"Not only is it unlikely that this new licensing system for bringing electricity from offshore wind farms onto the national grid will deliver any savings for consumers, it could well lead to higher prices.
Indeed the terms of the transmission licences appear to have been designed almost entirely to attract investors at the expense of securing a good deal for consumers. Licensees and their investors are provided with a guaranteed income, increasing annually in line with RPI, for 20 years regardless of the extent to which the assets are used.
Future payments to licensees are estimated at around £17 billion, and this will ultimately be funded by customers who could well end up paying higher electricity prices. At the same time, the most operators can be fined if their facilities are not available and working is just 10% of their income in any one year. Furthermore, investors do not have to share any gains made through debt refinancing or excessive equity profits.
The Department and the Authority told us their aim was to develop a competitive market for offshore electricity transmission but the reality is that the first six licences were won by just two companies.
In setting up this new market the Department and Authority ignored vital lessons from previous government experience of PFI, such as the need to share refinancing gains, and it is shocking that the Treasury allowed it to proceed.
The Treasury's defence, that it did not want to introduce any limitations on investors, does not cut it. It used a similar argument in relation to early PFI deals, only to reverse its position later. The Treasury must ensure that lessons from PFI are passed on and applied across government."
Margaret Hodge was speaking as the Committee published its 20th Report of this Session. The Committee had taken evidence from the Department of Energy and Climate Change, the Gas and Electricity Markets Authority, and industry representatives on the new licensing regime for offshore electricity transmission.
The Department for Energy and Climate Change (the Department) estimates that offshore wind farms have the potential to contribute 8-15% of electricity by 2020. This will require a large investment in offshore infrastructure, including around £8 billion of investment in transmission assets (offshore platforms, cables and onshore substations) to bring electricity from offshore wind farms onshore to the national electricity grid.

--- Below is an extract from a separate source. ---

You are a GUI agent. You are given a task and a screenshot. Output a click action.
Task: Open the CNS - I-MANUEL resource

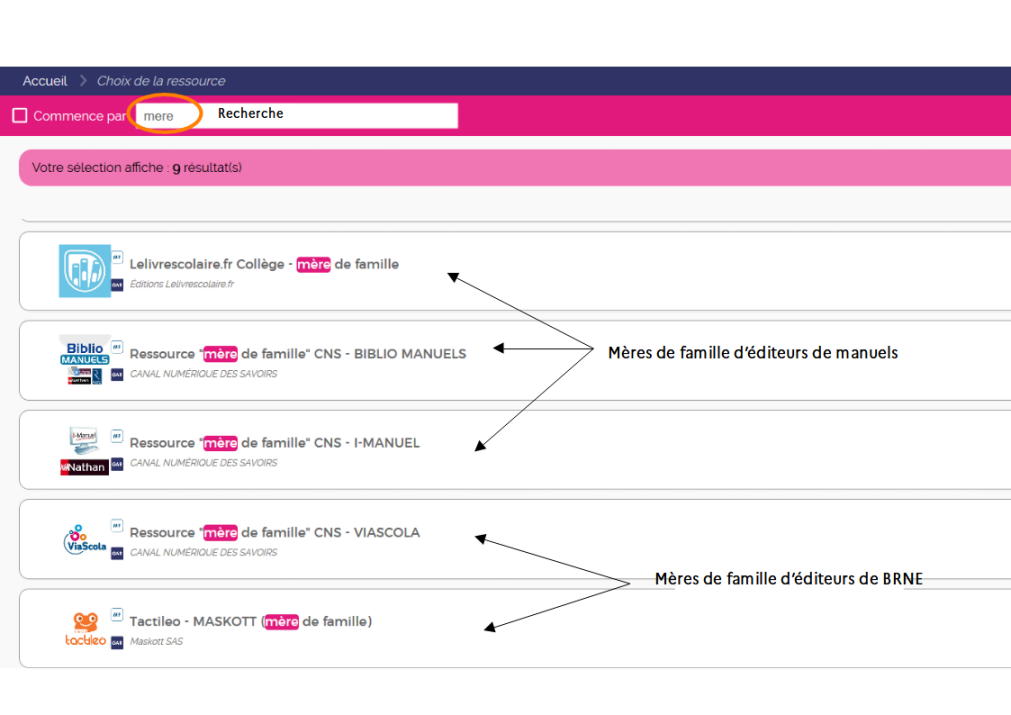click(274, 443)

The Department and the Gas and Electricity Markets Authority (the Authority) have introduced an elaborate regime that licences operators of offshore electricity transmission assets following competitions. The terms of the transmission licences awarded so far appear heavily skewed towards attracting investors rather than securing a good deal for consumers.
The transmission operators receive their income from the National Grid which recovers its costs from electricity suppliers and generators. Although all concerned state that no public funds are directly involved, the future payments to licensees, which will amount to around £17 billion, will in fact be passed onto consumers through electricity bills.
The investors' estimated returns of 10-11% on the initial licences look extremely generous given the limited risks the investors bear. Licensees are guaranteed a fully retail price index-linked income for 20 years regardless of the extent to which assets are used. Yet penalties are limited to 10% of expected income in any one year if the operators fail to provide the transmission facilities when required. Despite the lessons from the PFI market the Government has failed to ensure that gains secured, for example, from debt refinancing are shared. The Department and the Authority must also ensure that the offshore electricity transmission market remains competitive and does not become an oligopoly both at the bidding stage and if and when initial investors sell shares to long term investors.